The American Recovery and Reinvestment Act of 2009, signed by President Barack Obama last week, offers almost $79 billion in economic stimulus proposals, including provisions to help stabilize and rejuvenate the housing market such as: increasing the first-time homebuyer tax credit to $8,000 for those buying by Dec. 1, 2009, and eliminating the repayment requirement; reinstating higher limits for Federal Housing Administration (FHA), Fannie Mae and Freddie loans; and increased rural housing loans.
What do first-time homebuyers need to know to take advantage of the $8,000 tax credit? Here are a few of the rules that apply, at least according to the most recent analysis, though things could change as tax professionals continue to review the details. Consult your tax advisor if there are any questions about the $8,000 tax credit and how to use it.
— The tax credit is available for first-time buyers who purchase between Jan. 1 and Dec. 1, 2009. They can either claim the credit on this year’s return due April 15 or file for the credit in 2009.
— To qualify as a first-time homebuyer, the purchaser cannot have owned a home in at least three years before the date of purchase. However, ownership of a vacation home or rental home does not disqualify the buyer.
— The deduction is worth 10 percent of a home’s value up to $8,000, which means all homes worth more than $80,000 could qualify for the maximum amount.
— It’s a tax credit, not a deduction. That means the entire amount goes back to the first-time homebuyer unlike deductions, such as mortgage interest, that are subtracted from gross income before tax is calculated. If qualified for $8,000, the buyer gets $8,000, even if they would not owe that much in taxes.
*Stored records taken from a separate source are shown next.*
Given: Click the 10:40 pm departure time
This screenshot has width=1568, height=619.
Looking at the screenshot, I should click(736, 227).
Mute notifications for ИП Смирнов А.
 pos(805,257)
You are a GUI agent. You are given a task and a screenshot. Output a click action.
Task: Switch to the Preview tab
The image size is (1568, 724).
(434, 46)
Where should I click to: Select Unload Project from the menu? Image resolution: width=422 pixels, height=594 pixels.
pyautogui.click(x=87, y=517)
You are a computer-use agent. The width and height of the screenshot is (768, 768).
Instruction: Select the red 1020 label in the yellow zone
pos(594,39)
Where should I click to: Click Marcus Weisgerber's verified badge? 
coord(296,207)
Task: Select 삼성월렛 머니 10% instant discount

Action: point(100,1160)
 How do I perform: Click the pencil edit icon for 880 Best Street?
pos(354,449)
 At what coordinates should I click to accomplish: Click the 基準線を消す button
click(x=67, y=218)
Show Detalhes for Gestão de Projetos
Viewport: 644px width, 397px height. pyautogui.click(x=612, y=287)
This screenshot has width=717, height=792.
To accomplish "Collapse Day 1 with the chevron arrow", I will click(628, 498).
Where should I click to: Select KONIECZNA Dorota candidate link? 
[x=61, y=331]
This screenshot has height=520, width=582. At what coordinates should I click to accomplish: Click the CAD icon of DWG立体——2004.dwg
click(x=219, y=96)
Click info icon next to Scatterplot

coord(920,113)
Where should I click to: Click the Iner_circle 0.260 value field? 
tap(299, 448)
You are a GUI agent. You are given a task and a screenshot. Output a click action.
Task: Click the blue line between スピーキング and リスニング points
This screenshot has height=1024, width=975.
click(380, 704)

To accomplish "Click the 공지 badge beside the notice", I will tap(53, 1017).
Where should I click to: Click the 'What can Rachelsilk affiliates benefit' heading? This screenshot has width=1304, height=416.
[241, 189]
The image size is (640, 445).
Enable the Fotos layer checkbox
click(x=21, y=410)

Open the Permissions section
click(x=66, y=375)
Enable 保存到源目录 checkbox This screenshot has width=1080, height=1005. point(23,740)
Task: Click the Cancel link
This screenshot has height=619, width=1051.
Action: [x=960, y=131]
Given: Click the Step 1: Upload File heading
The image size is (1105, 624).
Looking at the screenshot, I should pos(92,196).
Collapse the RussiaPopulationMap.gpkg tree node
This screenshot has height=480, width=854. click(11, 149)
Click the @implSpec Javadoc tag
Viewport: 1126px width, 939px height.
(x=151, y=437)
— Buyers can claim a maximum credit of $8,000, or up to $4,000 for married individuals filing separately, according to the IRS. The credit phases out for married couples with adjusted gross income of $150,000 and for individual taxpayers with income above $75,000.
— The tax credit does not have to be paid back, providing the homebuyer keeps the property for at least 36 months and resides in the home.